▶ Click-target data
^^^^
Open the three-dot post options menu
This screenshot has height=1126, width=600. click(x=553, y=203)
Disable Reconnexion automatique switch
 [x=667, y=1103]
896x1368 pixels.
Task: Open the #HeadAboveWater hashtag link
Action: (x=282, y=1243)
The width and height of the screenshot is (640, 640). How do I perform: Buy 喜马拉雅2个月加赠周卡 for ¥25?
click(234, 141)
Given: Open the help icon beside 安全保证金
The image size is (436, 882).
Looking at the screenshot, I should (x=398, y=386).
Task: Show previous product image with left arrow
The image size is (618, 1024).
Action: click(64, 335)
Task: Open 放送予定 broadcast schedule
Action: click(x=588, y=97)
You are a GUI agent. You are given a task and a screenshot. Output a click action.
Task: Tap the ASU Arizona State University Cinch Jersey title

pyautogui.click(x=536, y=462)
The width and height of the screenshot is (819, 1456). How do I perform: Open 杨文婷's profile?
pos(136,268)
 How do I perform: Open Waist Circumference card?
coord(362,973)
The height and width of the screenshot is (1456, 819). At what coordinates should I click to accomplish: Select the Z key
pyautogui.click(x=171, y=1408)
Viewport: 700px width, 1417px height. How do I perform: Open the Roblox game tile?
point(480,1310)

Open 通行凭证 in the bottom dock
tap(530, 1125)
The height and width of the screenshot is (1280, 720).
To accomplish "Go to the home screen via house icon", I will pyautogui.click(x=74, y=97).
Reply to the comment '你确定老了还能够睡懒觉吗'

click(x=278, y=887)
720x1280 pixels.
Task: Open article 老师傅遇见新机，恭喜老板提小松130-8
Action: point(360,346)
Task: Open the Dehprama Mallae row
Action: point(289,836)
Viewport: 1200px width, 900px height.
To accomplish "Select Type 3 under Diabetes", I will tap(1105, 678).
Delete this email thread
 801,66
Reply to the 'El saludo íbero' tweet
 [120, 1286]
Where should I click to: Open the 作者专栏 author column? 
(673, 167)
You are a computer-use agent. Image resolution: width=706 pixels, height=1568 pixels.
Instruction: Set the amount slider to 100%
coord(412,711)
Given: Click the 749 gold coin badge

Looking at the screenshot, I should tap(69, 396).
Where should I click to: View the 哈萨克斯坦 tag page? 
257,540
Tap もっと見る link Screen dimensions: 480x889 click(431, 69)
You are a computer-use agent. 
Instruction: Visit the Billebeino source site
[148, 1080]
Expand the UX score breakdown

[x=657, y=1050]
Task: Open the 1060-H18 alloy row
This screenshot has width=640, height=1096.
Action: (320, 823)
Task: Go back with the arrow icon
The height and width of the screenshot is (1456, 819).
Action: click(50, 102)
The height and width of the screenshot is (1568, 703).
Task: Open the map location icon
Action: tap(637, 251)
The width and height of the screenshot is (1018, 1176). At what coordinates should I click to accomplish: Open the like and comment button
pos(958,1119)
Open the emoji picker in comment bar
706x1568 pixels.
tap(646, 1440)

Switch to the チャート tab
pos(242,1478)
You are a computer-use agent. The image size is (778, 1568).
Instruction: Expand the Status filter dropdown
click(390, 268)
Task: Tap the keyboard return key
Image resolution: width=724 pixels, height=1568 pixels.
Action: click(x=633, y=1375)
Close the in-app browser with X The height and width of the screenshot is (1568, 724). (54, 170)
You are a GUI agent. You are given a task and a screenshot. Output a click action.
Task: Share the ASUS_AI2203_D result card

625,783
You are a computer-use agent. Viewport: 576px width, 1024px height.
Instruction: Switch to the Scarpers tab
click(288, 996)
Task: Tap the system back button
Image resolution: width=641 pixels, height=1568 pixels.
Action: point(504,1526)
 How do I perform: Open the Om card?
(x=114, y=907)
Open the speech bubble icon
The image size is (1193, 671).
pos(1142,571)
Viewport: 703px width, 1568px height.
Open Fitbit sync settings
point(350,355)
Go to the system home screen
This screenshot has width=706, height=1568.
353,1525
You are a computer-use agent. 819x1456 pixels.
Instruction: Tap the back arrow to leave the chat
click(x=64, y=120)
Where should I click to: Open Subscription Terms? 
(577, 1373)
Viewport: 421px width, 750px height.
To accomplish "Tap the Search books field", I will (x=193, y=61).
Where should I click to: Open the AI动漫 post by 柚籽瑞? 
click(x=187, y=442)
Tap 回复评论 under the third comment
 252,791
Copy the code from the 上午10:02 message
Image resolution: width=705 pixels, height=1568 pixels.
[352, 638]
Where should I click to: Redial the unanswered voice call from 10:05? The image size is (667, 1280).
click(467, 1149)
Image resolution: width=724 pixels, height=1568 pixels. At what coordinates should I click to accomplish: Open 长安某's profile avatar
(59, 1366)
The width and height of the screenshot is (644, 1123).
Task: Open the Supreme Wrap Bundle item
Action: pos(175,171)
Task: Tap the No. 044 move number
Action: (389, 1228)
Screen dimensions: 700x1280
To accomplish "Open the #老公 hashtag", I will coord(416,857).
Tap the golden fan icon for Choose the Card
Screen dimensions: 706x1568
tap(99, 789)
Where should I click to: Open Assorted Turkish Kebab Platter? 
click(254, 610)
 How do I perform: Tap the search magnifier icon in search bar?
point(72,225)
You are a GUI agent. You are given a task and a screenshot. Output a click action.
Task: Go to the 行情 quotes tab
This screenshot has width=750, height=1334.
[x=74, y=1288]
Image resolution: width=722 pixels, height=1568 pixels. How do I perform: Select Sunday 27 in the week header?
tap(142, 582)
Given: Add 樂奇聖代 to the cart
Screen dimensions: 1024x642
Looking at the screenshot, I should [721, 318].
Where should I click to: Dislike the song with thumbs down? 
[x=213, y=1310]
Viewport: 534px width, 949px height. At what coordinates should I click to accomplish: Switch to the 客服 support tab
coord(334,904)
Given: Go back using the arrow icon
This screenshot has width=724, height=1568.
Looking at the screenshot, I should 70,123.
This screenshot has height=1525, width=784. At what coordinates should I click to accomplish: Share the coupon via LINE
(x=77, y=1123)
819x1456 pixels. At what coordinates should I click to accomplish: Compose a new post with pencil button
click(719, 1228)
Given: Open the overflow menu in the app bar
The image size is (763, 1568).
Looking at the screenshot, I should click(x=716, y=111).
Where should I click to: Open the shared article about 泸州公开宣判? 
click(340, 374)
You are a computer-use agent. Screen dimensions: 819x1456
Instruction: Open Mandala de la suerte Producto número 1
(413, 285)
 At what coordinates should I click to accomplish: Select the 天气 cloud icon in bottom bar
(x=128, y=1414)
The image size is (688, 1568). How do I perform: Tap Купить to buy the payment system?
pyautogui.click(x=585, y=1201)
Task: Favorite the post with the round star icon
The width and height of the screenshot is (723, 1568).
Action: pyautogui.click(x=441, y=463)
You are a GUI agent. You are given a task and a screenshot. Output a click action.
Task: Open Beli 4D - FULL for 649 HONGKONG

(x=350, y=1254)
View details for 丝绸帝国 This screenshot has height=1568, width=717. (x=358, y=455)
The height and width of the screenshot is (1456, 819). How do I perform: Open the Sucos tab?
^^^^
▶ WHAT NEEDS TO BE DONE
Reproduce the lines of the entries above, beginning with the line that contains "Task: Tap the system back button" and ending with the line that contains "click(x=64, y=120)", including both of those lines.

▶ TASK OUTPUT
Task: Tap the system back button
Image resolution: width=641 pixels, height=1568 pixels.
Action: point(504,1526)
 How do I perform: Open the Om card?
(x=114, y=907)
Open the speech bubble icon
The image size is (1193, 671).
pos(1142,571)
Viewport: 703px width, 1568px height.
Open Fitbit sync settings
point(350,355)
Go to the system home screen
This screenshot has width=706, height=1568.
353,1525
You are a computer-use agent. 819x1456 pixels.
Instruction: Tap the back arrow to leave the chat
click(x=64, y=120)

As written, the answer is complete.